Cedida

VERBO SERTANEJO

Um nome, uma homenagem, uma história: a trajetória poética de José Di Rosa Maria

O poeta tem luz própria para enxergar o mundo. Caminha pelas veredas das esquinas, observa os detalhes que passam despercebidos aos olhos comuns e transforma o cotidiano em versos. Assim é José Ribamar de Carvalho Alves, conhecido artisticamente como José Di Rosa Maria, poeta e cordelista que fez da palavra um caminho de vida, fé e resistência cultural.

Há 43 anos, ele percorre as estradas da poesia popular nordestina, construindo versos, escrevendo cordéis e preservando tradições que atravessam gerações. Sua trajetória não cabe em um único poema, porque foi construída dia após dia, palavra após palavra, sempre iluminada pela inspiração que considera um dom divino.

Para José Di Rosa Maria, a poesia é muito mais que uma manifestação artística. É uma criação da alma em seu estado de graça. Como ele próprio define, seus versos nascem de uma inspiração que escorre pelos dedos de Deus e repousa sobre suas invenções. A observação da vida cotidiana, das pessoas simples, das alegrias e dores humanas também alimenta esse processo criativo que habita sua mente e se transforma em poesia.

Filho de José Alves Sobrinho e Rosa Maria da Costa, ambos de saudosa memória, o poeta escolheu homenagear sua mãe ao criar seu nome artístico. “Di Rosa Maria” é uma reverência à mulher que, mesmo enfrentando cerca de dezoito anos em uma cadeira de rodas, deixou marcas profundas de amor, força e dignidade em sua vida.

A própria história de Ribamar é contada em versos.
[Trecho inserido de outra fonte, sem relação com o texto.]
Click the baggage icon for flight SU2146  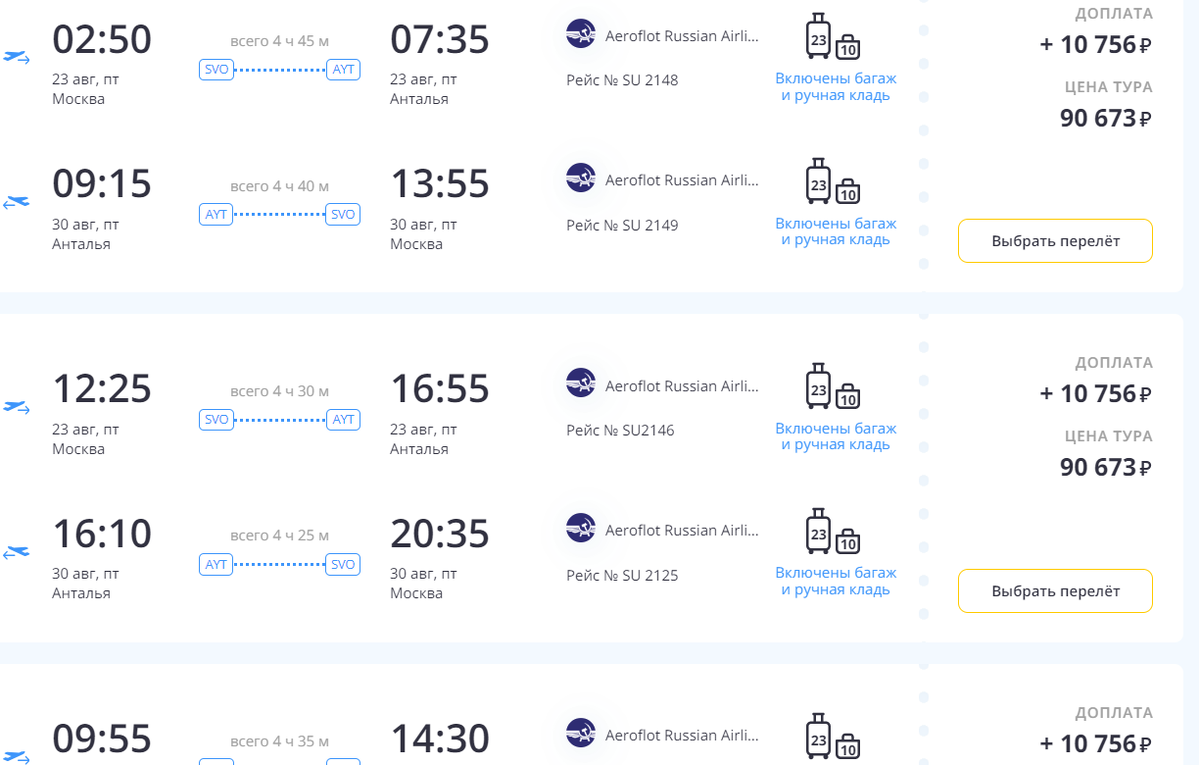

Registrado como filho de Severiano Melo, nascido em Caraúbas e radicado em Mossoró desde 1998, ele costuma dizer:

Eu sou de três municípios;
Todos três do mesmo Estado,
De Severiano Melo
Como filho registrado;
Em Caraúbas, nascido,
Em Mossoró, radicado.

Hoje, aos 64 anos, constrói sua história ao lado da esposa, Rita de Oliveira Carvalho, dos filhos Isaías, Itamar, Itamara e Taumaturgo, além dos netos Érica Kauane, Luiz Henrique, Maria Clara, Kaio Manoel, Joshua Asafe, Jordan Carlos e Anzo Ravi, que representam a continuidade de uma família marcada pelo afeto e pelas raízes sertanejas.

Com os primeiros estudos realizados na antiga escola do Sítio Boa Vista, em Severiano Melo, José Ribamar transformou a sabedoria adquirida ao longo da vida em uma rica produção literária. Seus versos e cordéis preservam a memória do povo nordestino e reafirmam a importância da literatura popular em tempos de comunicação acelerada e redes sociais.

Sua produção é expressiva: são dez livros publicados e mais de 300 cordéis escritos, retratando personagens, costumes, acontecimentos e valores da cultura nordestina. Entre suas obras está Sonhos de Criança, livro infantil organizado pelos professores Karlla Souza e Ailton Siqueira, do PROFSOCIO – Mestrado Profissional de Sociologia em Rede Nacional da UERN.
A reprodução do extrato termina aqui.